What this book covers

Chapter 1, Machine Learning Model Fundamentals, explains the most important theoretical concepts regarding machine learning models, including bias, variance, overfitting, underfitting, data normalization, and cost functions. It can be skipped by those readers with a strong knowledge of these concepts.

Chapter 2, Introduction to Semi-Supervised Learning, introduces the reader to the main elements of semi-supervised learning, focusing on inductive and transductive learning algorithms.

Chapter 3, Graph-Based Semi-Supervised Learning, continues the exploration of semi-supervised learning algorithms belonging to the families of graph-based and manifold learning models. Label propagation and non-linear dimensionality reduction are analyzed in different contexts, providing some effective solutions that can be immediately exploited using Scikit-Learn functionalities.

Chapter 4, Bayesian Networks and Hidden Markov Models, introduces the concepts of probabilistic modeling using direct acyclic graphs, Markov chains, and sequential processes.

Chapter 5, EM Algorithm and Applications, explains the generic structure of the Expectation-Maximization (EM) algorithm. We discuss some common applications, such as Gaussian mixture, Principal Component Analysis, Factor Analysis, and Independent Component Analysis. This chapter requires deep mathematical knowledge; however, the reader can skip the proofs and concentrate on the final results.

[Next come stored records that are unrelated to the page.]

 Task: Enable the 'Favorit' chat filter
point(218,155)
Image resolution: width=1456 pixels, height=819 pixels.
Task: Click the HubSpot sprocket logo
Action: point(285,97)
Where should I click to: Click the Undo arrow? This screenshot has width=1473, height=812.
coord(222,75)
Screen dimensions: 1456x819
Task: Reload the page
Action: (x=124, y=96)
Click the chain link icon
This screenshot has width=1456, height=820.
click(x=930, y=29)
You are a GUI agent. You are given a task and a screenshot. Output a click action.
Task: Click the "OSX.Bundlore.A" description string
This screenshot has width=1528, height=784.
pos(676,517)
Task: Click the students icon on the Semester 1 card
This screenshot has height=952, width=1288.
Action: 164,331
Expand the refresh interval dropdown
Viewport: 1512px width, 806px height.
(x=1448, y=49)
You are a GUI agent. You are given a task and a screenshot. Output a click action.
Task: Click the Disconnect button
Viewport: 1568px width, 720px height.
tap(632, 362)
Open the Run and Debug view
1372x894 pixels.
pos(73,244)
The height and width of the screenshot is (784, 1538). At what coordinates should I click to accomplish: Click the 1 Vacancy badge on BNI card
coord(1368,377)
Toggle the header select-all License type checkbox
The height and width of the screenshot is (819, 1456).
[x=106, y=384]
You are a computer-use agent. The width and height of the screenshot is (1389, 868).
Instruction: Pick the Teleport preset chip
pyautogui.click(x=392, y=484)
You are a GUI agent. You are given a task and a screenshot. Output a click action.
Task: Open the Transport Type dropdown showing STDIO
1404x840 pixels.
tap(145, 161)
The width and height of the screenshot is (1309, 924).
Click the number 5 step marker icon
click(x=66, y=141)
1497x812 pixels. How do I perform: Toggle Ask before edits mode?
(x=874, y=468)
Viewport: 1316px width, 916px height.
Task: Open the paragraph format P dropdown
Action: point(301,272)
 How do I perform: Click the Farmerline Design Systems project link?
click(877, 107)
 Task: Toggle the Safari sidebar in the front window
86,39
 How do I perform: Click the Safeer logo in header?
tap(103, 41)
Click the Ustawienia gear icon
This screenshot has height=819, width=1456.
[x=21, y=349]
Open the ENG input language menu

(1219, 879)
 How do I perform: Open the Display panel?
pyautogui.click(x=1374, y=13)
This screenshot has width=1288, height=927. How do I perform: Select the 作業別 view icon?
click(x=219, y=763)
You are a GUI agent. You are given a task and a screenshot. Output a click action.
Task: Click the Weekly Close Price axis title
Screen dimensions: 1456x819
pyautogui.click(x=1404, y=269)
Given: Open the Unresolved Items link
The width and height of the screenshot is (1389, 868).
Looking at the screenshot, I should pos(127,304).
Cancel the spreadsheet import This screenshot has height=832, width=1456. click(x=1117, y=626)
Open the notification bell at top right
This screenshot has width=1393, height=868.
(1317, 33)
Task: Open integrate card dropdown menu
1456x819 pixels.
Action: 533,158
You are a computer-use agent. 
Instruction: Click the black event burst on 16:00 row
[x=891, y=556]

Chapter 6, Hebbian Learning and Self-Organizing Maps, introduces Hebb's rule, which is one of the oldest neuro-scientific concepts and whose applications are incredibly powerful. The chapter explains how a single neuron works and presents two complex models (Sanger network and Rubner-Tavan network) that can perform a Principal Component Analysis without the input covariance matrix.

Chapter 7, Clustering Algorithms, introduces some common and important unsupervised algorithms, such as k-Nearest Neighbors (based on KD Trees and Ball Trees), K-means (with K-means++ initialization), fuzzy C-means, and spectral clustering. Some important metrics (such as Silhouette score/plots) are also analyzed.

Chapter 8, Ensemble Learning, explains the main concepts of ensemble learning (bagging, boosting, and stacking), focusing on Random Forests, AdaBoost (with its variants), Gradient Boosting, and Voting Classifiers.

Chapter 9, Neural Networks for Machine Learning, introduces the concepts of neural computation, starting with the behavior of a perceptron and continuing the analysis of multi-layer perceptron, activation functions, back-propagation, stochastic gradient descent (and the most important optimization algorithm), regularization, dropout, and batch normalization.

Chapter 10, Advanced Neural Models, continues the explanation of the most important deep learning methods focusing on convolutional networks, recurrent networks, LSTM, and GRU.

Chapter 11, Autoencoders, explains the main concepts of an autoencoder, discussing its application in dimensionality reduction, denoising, and data generation (variational autoencoders).

Chapter 12, Generative Adversarial Networks, explains the concept of adversarial training. We focus on Deep Convolutional GANs and Wasserstein GANs. Both techniques are extremely powerful generative models that can learn the structure of an input data distribution and generate brand new samples without any additional information.

Chapter 13, Deep Belief Networks, introduces the concepts of Markov random fields, Restricted Boltzmann Machines, and Deep Belief Networks. These models can be employed both in supervised and unsupervised scenarios with excellent performance.

Chapter 14, Introduction to Reinforcement Learning, explains the main concepts of Reinforcement Learning (agent, policy, environment, reward, and value) and applies them to introduce policy and value iteration algorithms and Temporal-Difference Learning (TD(0)). The examples are based on a custom checkerboard environment.

Chapter 15, Advanced Policy Estimation Algorithms, extends the concepts defined in the previous chapter, discussing the TD(λ) algorithm, TD(0) Actor-Critic, SARSA, and Q-Learning. A basic example of Deep Q-Learning is also presented to allow the reader to immediately apply these concepts to more complex environments.